Algumas solicitações podem exigir a concordância de ambos. Reestruturações, reforços de valor, alterações na data de pagamento e a liberação de garantias normalmente exigem o consentimento de todos os co-mutuários, porque alteram uma obrigação que todos eles assumem. A administração rotineira normalmente não exige. A linha entre as duas situações deve constar no contrato de empréstimo.
O registro de atraso afeta os dois cadastros. O saldo devedor total e a totalidade dos valores em atraso são reportados para cada co-mutuário. Com frequência, isso surpreende a parte que nunca tocou no dinheiro, e deve ser explicado em linguagem simples na assinatura, em vez de ser descoberto depois.
Remoção de um co-mutuário
Não há uma saída simples. Um co-mutuário não pode se desvincular da obrigação, e um acordo entre as duas partes de que uma delas passará a pagar não vincula o credor. A remoção exige o consentimento do credor e um de três caminhos:
- Refinanciamento. A parte remanescente contrata um novo empréstimo em seu próprio nome, que liquida o antigo. A parte remanescente precisa se qualificar sozinha — e, como o co-mutuário geralmente foi incluído para fazer os números fecharem, com frequência ela não consegue.
- Novação ou substituição. A obrigação é transferida a um novo conjunto de partes por meio de novo contrato. Exige reanálise completa da parte entrante.
- Liquidação integral. O empréstimo é quitado e encerrado.
As situações que geram esses pedidos são previsíveis e vale a pena ter uma resposta padrão para elas: divórcio ou separação, dissolução de sociedade empresarial, emigração de um co-mutuário e falecimento de uma das partes. No último caso, o espólio do falecido permanece responsável, e o co-mutuário sobrevivente permanece responsável pelo saldo total, independentemente do que o espólio produza. Quando o empréstimo é significativo e as partes têm parentesco, um seguro de vida prestamista cobrindo as duas vidas é a solução mais limpa do que tentar resolver a questão no momento do falecimento.
Onde o co-mutuário falha
O co-mutuário decorativo. Um segundo nome incluído para atender a uma regra de política, sem análise, sem verificação e sem renda real por trás. Isso não reduz em nada o risco de crédito e compromete toda a defensabilidade do cadastro.

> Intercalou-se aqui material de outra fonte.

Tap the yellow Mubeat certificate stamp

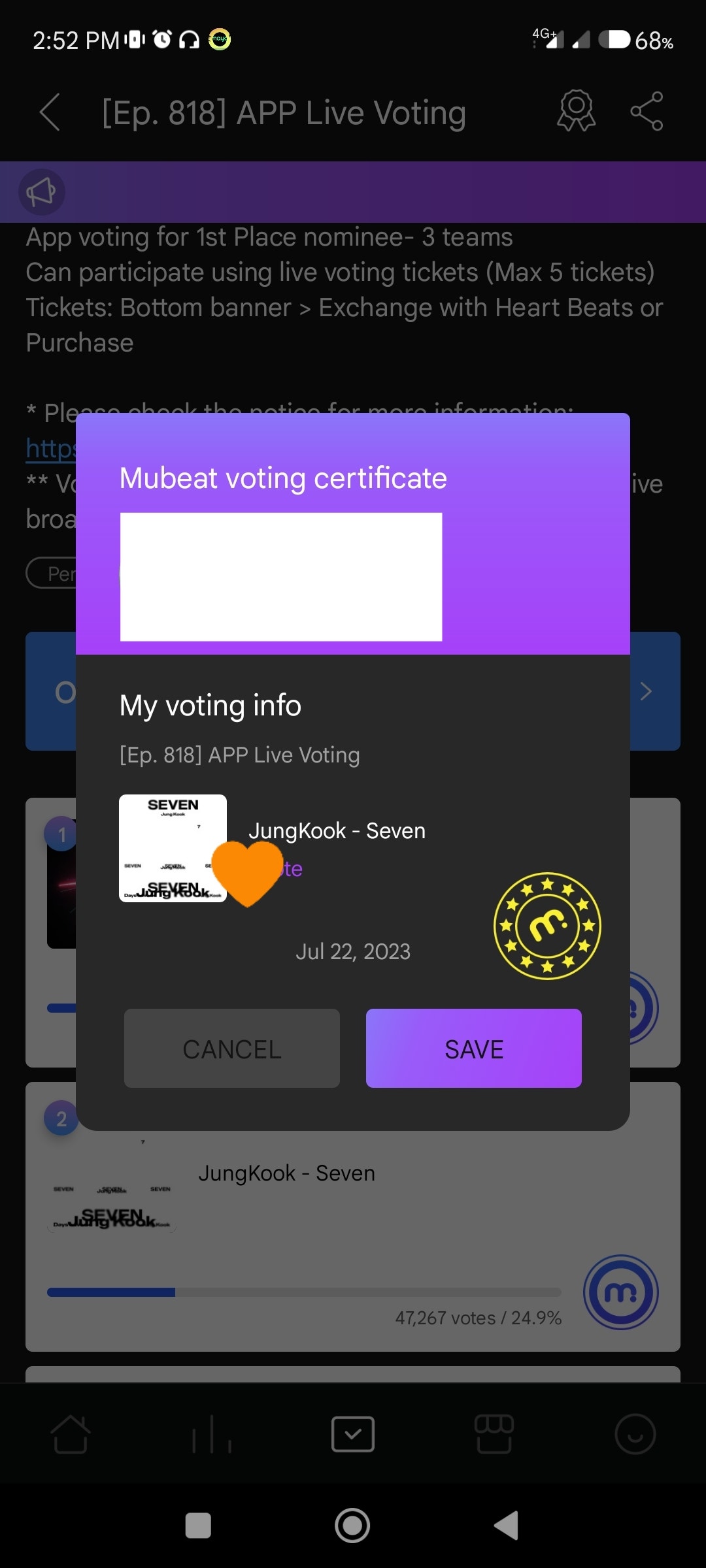pyautogui.click(x=547, y=926)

Dupla contagem de renda. Dois requerentes que retiram recursos do mesmo negócio, declarados como duas rendas separadas. O cálculo de capacidade de pagamento então sustenta uma parcela que a família não consegue de fato pagar.
Ignorar a exposição agregada. Quando uma pessoa aparece como co-mutuário em vários empréstimos, sua exposição real perante o credor é a soma de todos aqueles saldos integrais. Sistemas que registram a exposição apenas em relação ao mutuário "principal" subestimam a concentração, às vezes de forma grave.

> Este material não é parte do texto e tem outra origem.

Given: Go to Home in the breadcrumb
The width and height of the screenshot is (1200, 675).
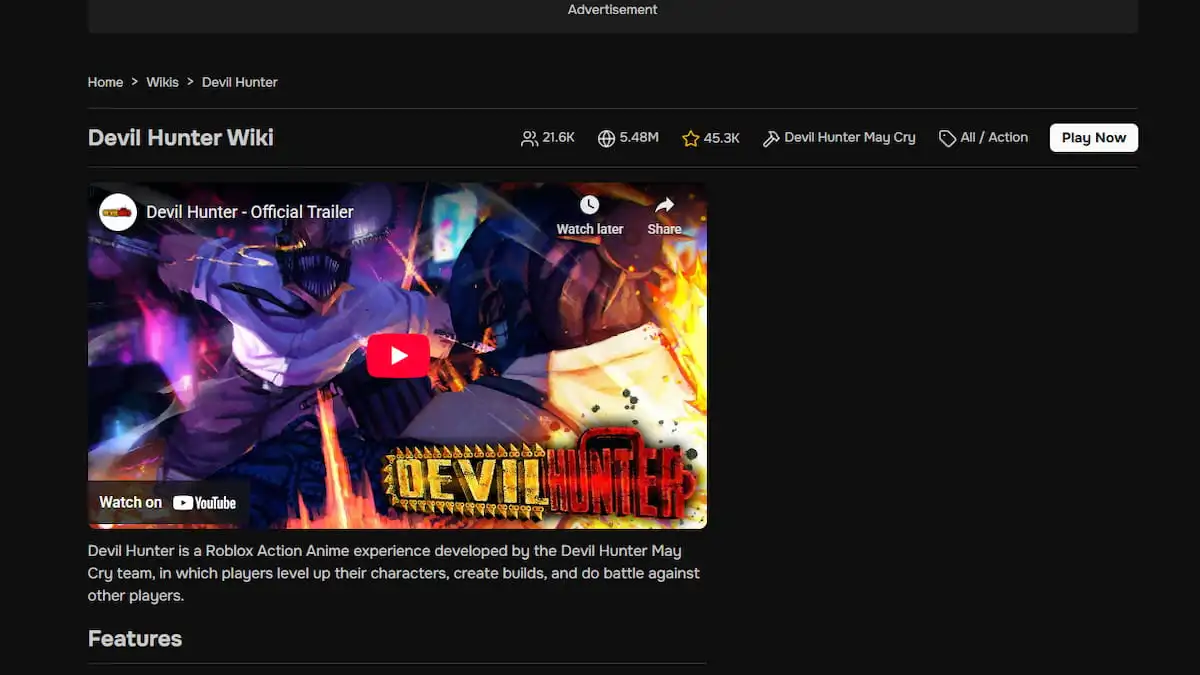Looking at the screenshot, I should coord(105,82).
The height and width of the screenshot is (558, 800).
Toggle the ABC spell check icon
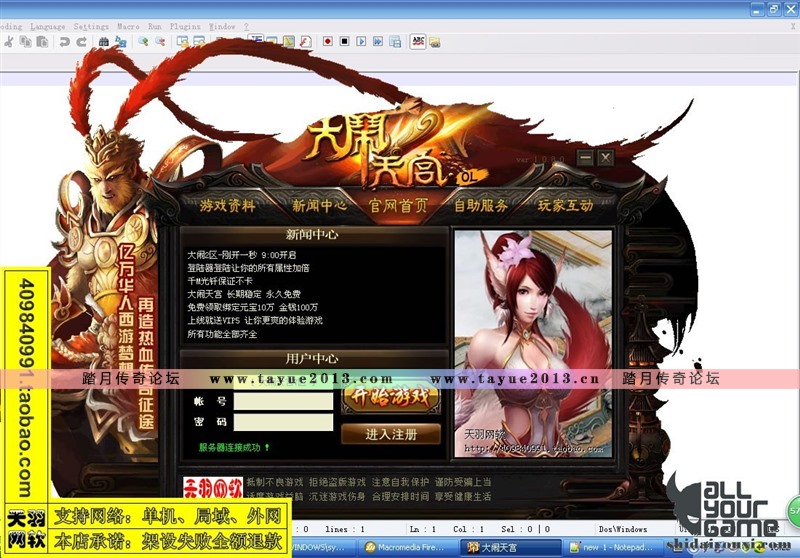pos(418,41)
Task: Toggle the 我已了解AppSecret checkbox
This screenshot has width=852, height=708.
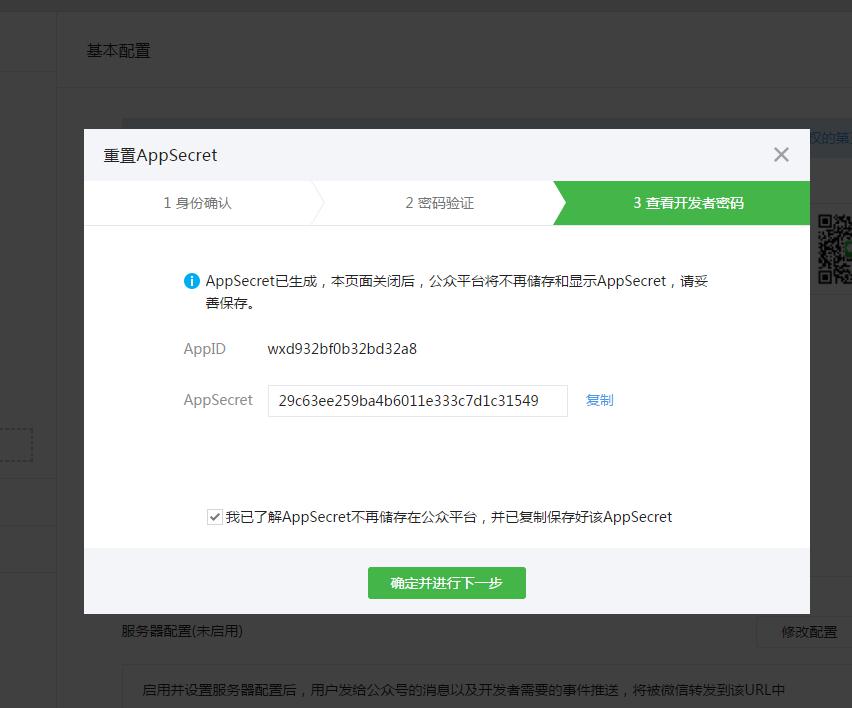Action: (215, 517)
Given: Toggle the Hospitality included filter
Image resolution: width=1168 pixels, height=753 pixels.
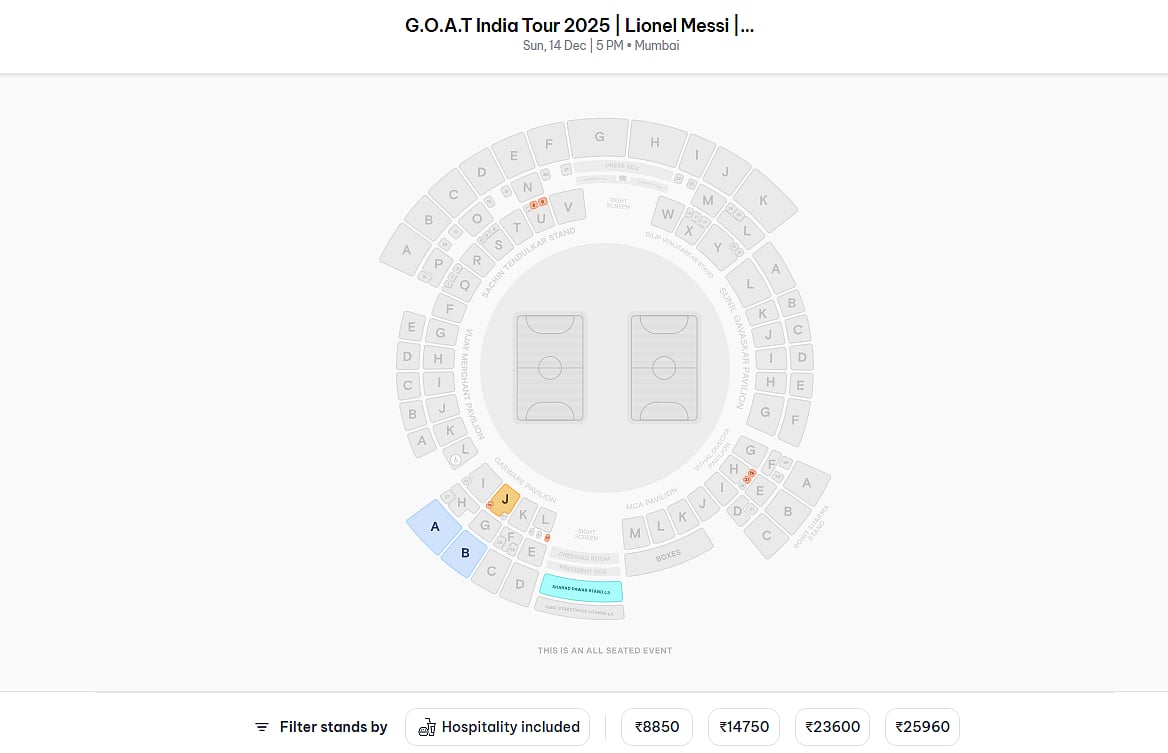Looking at the screenshot, I should click(x=497, y=727).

Notificar apenas uma das partes. A execução contra um co-mutuário que nunca recebeu uma carta de cobrança é vulnerável, e desfazê-la custa mais do que teria custado enviar a segunda carta.
Confundir os papéis na assinatura. Uma parte que assina como co-mutuário enquanto lhe dizem que é "apenas um fiador" é uma disputa prestes a acontecer. A obrigação deve ser explicada em voz alta, no idioma da própria parte, e o cadastro deve registrar que isso foi feito.
Tratamento pouco claro de garantia em copropriedade. Quando a garantia é de propriedade conjunta, mas apenas um dos proprietários está no empréstimo, a capacidade do credor de executá-la fica comprometida. A titularidade no registro e os nomes no contrato devem coincidir.
Perguntas frequentes
Quantos co-mutuários um empréstimo pode ter?
Não há limite fixo, e empréstimos ao consumidor raramente passam de dois ou três. Acima de um punhado, obter consentimento para qualquer alteração se torna difícil, e o acordo normalmente é mais bem estruturado como empréstimo em grupo ou como concessão de crédito a uma entidade registrada.